■ EXERCISE AIM
Among the entries below, find the lines with "agent" and copy them.

■ INPUT MATERIAL
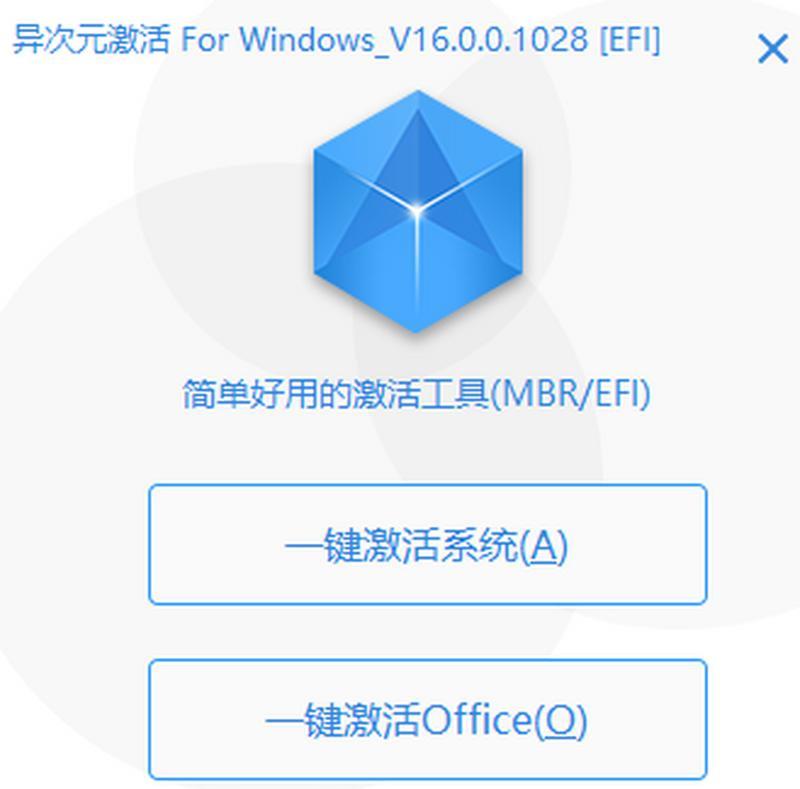Select the 异次元激活 title text

click(x=91, y=40)
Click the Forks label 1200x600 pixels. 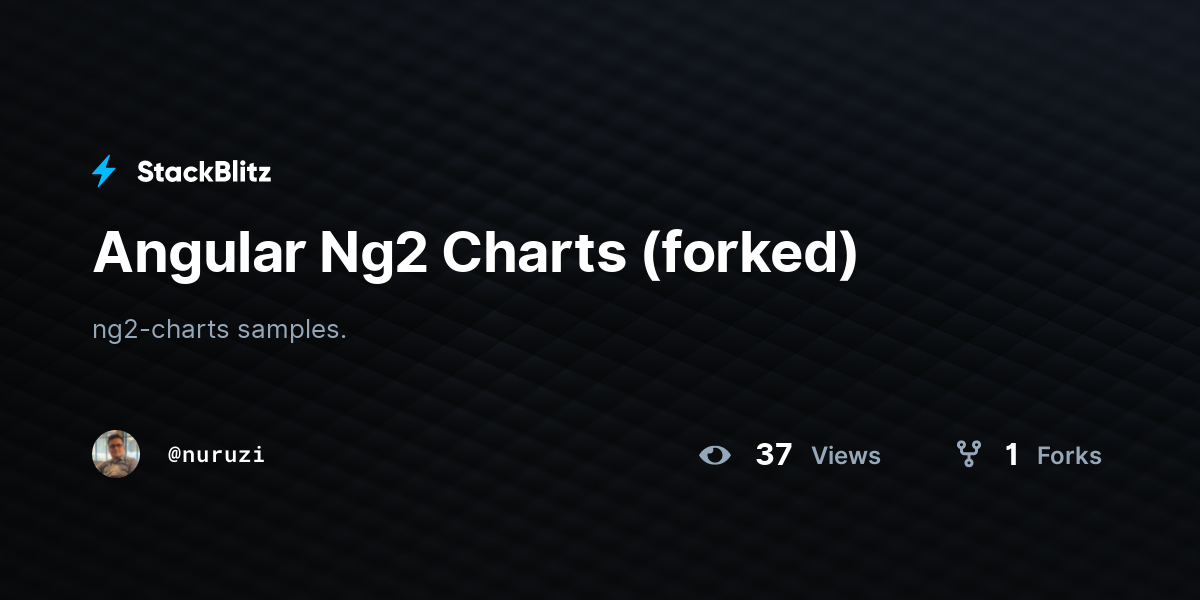1069,455
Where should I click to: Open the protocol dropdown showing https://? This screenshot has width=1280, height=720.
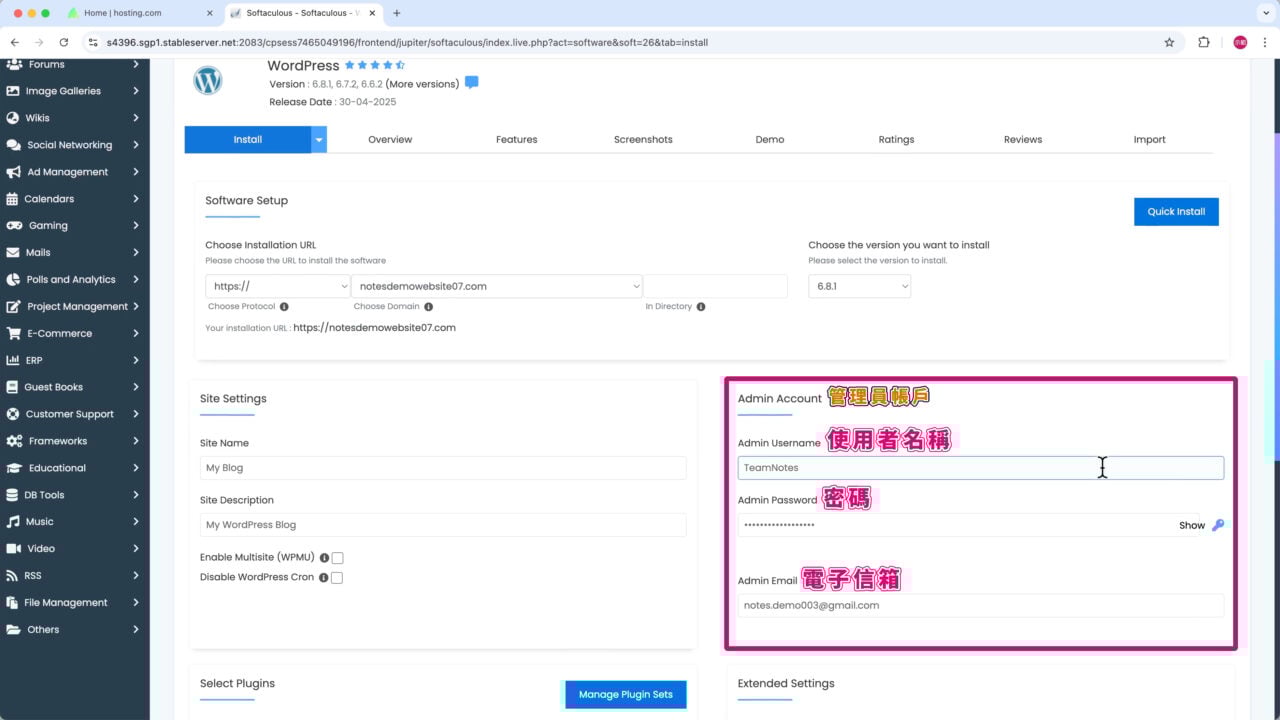(277, 286)
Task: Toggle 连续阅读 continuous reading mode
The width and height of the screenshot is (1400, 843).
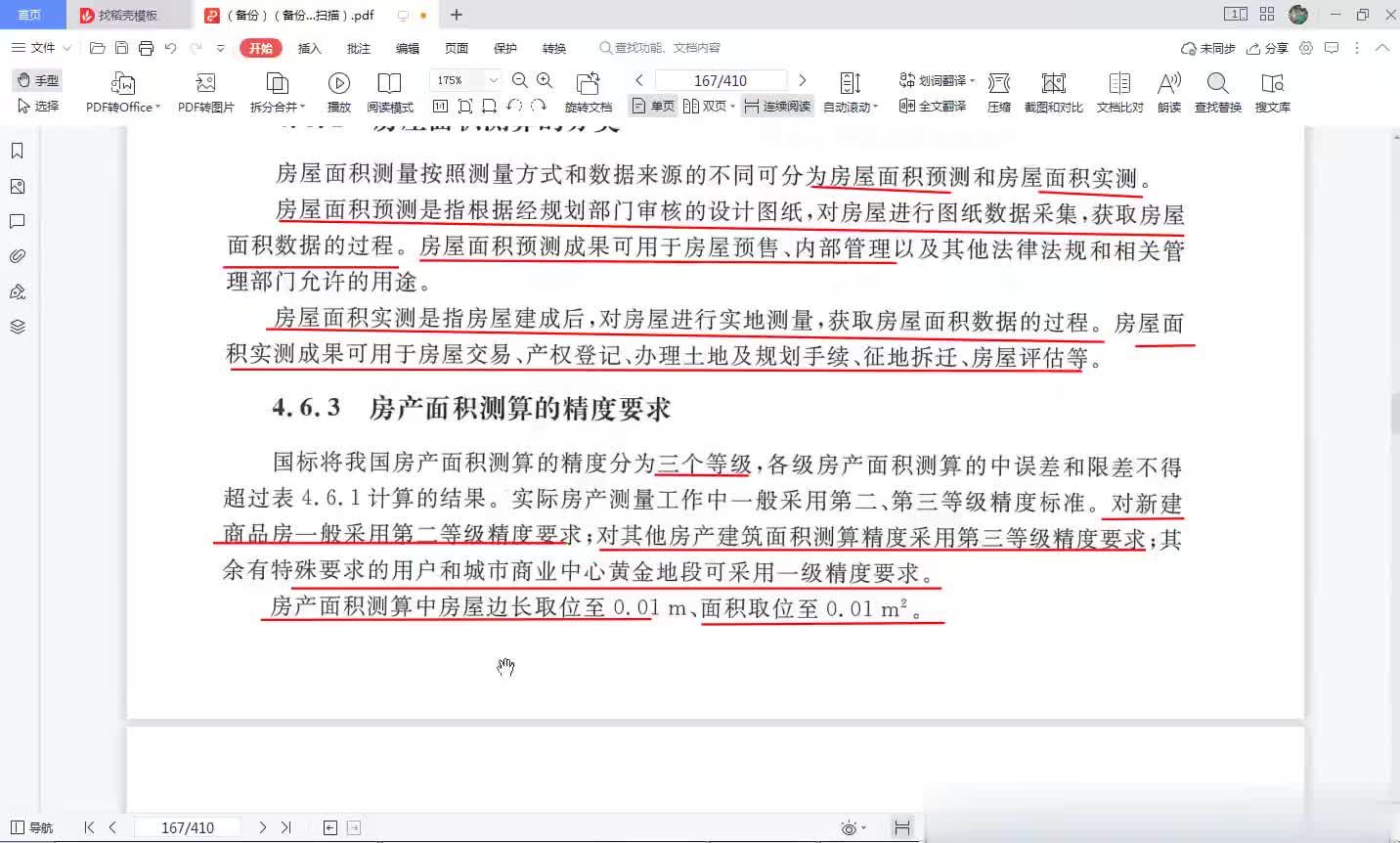Action: [778, 107]
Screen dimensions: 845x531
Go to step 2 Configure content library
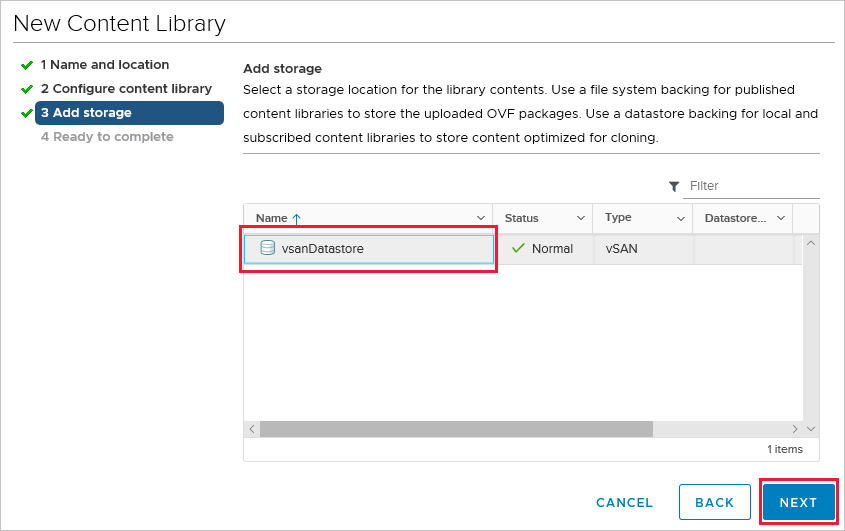pos(126,89)
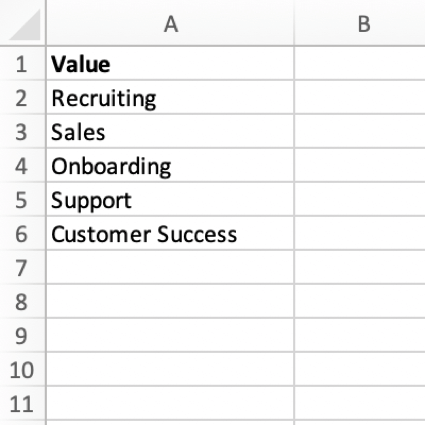The width and height of the screenshot is (425, 425).
Task: Select row 6 header
Action: tap(23, 233)
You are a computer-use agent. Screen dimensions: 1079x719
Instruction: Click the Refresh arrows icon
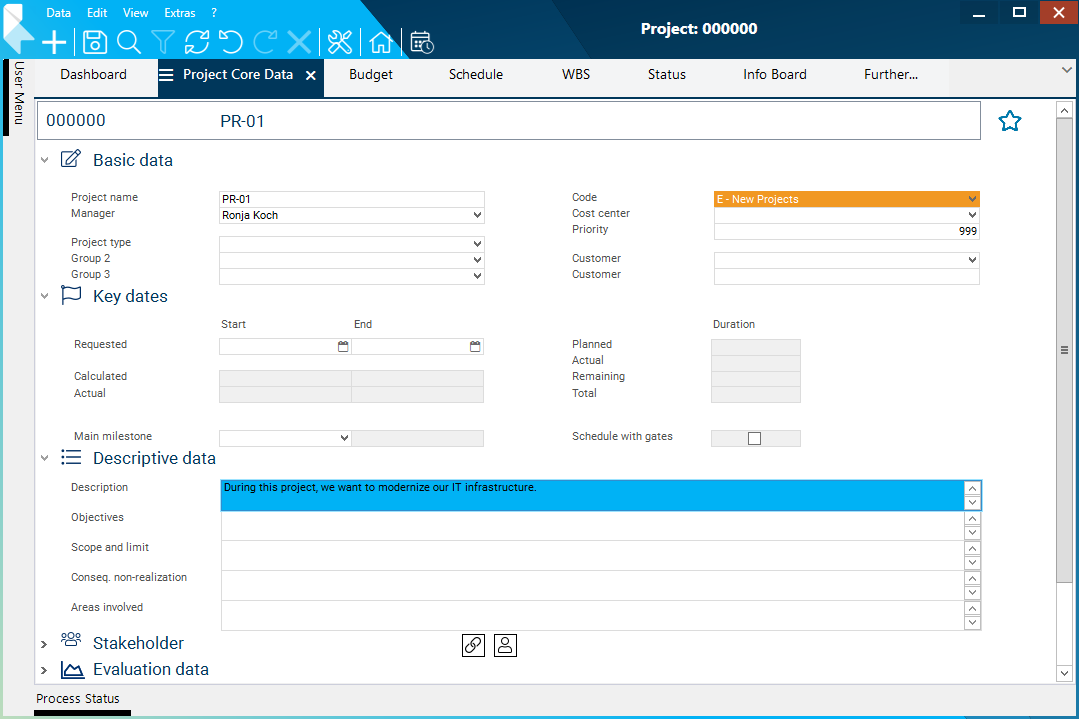point(197,42)
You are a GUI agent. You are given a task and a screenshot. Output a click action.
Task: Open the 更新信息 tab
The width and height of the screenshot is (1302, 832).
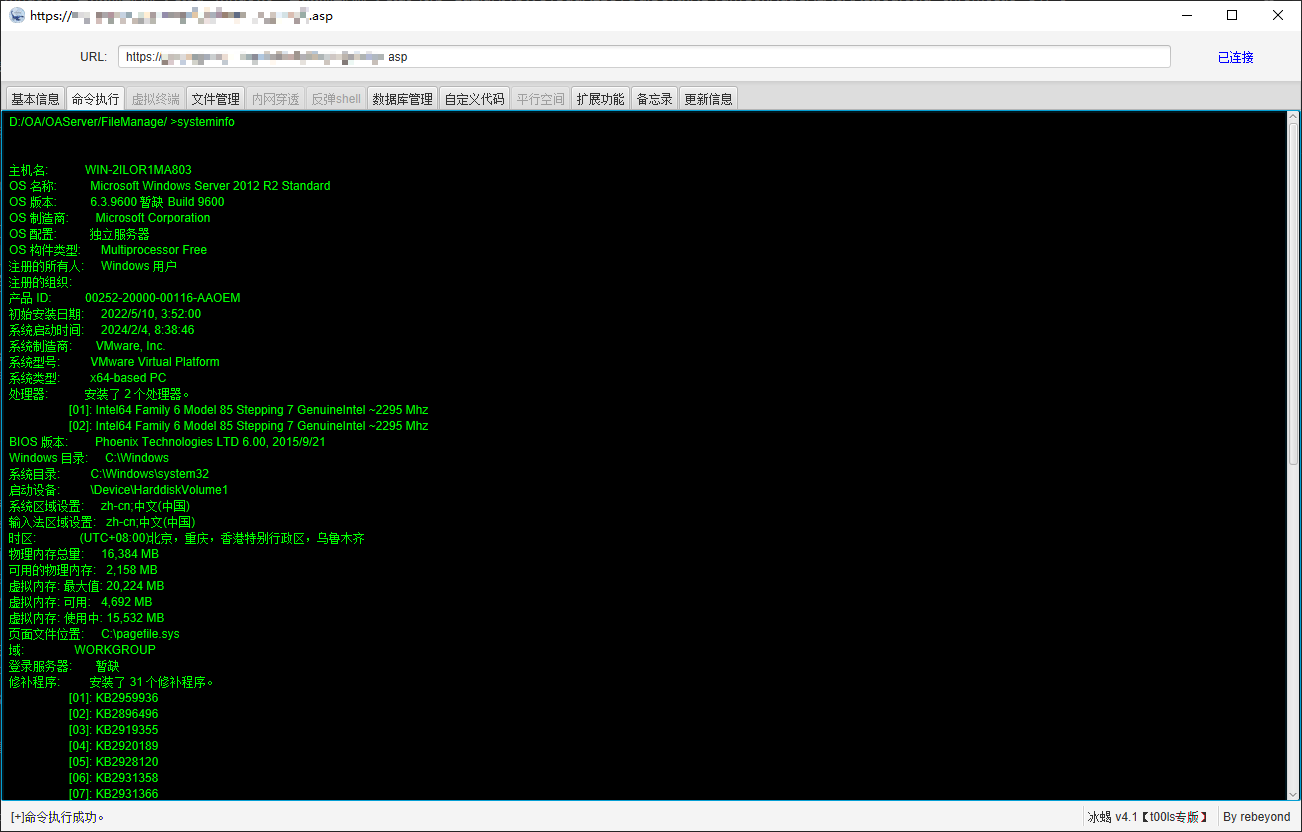pos(708,99)
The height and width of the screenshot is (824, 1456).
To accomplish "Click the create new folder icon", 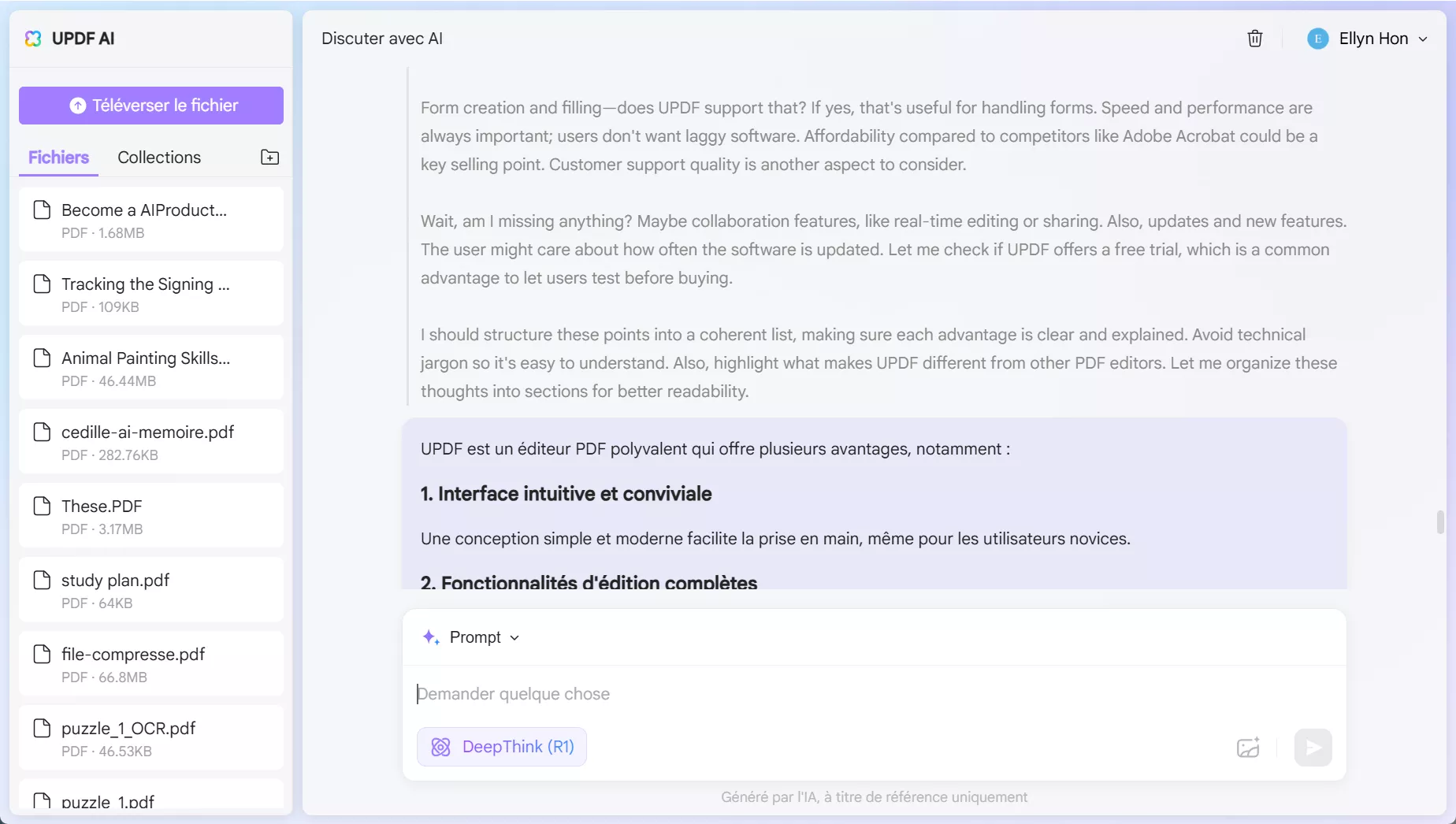I will [x=269, y=157].
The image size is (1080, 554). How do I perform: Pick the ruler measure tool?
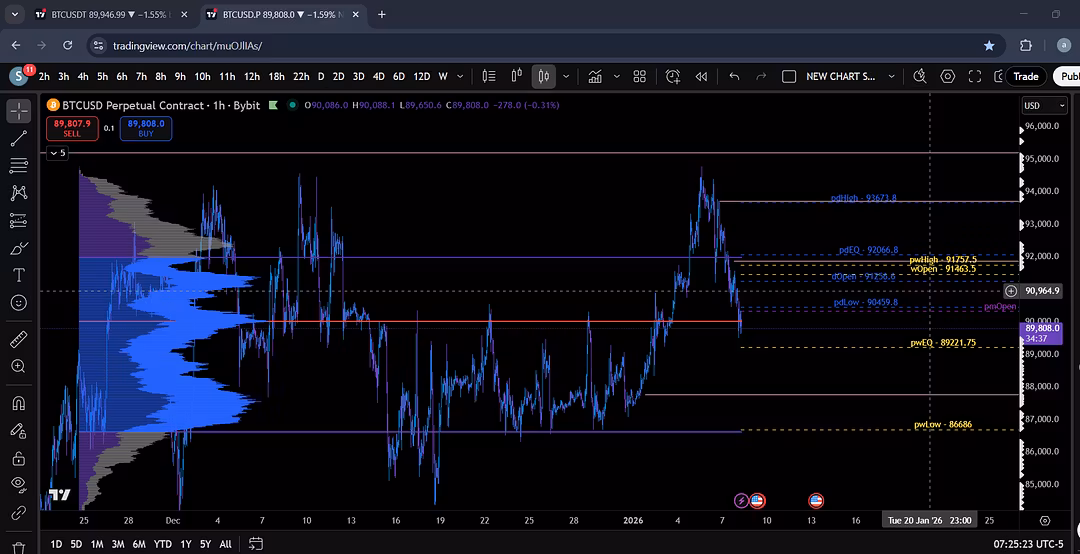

■ TASK RESULT
You are a computer-use agent. Screen dimensions: 1079x719
You are a GUI agent. You are given a task and a screenshot. Output a click action.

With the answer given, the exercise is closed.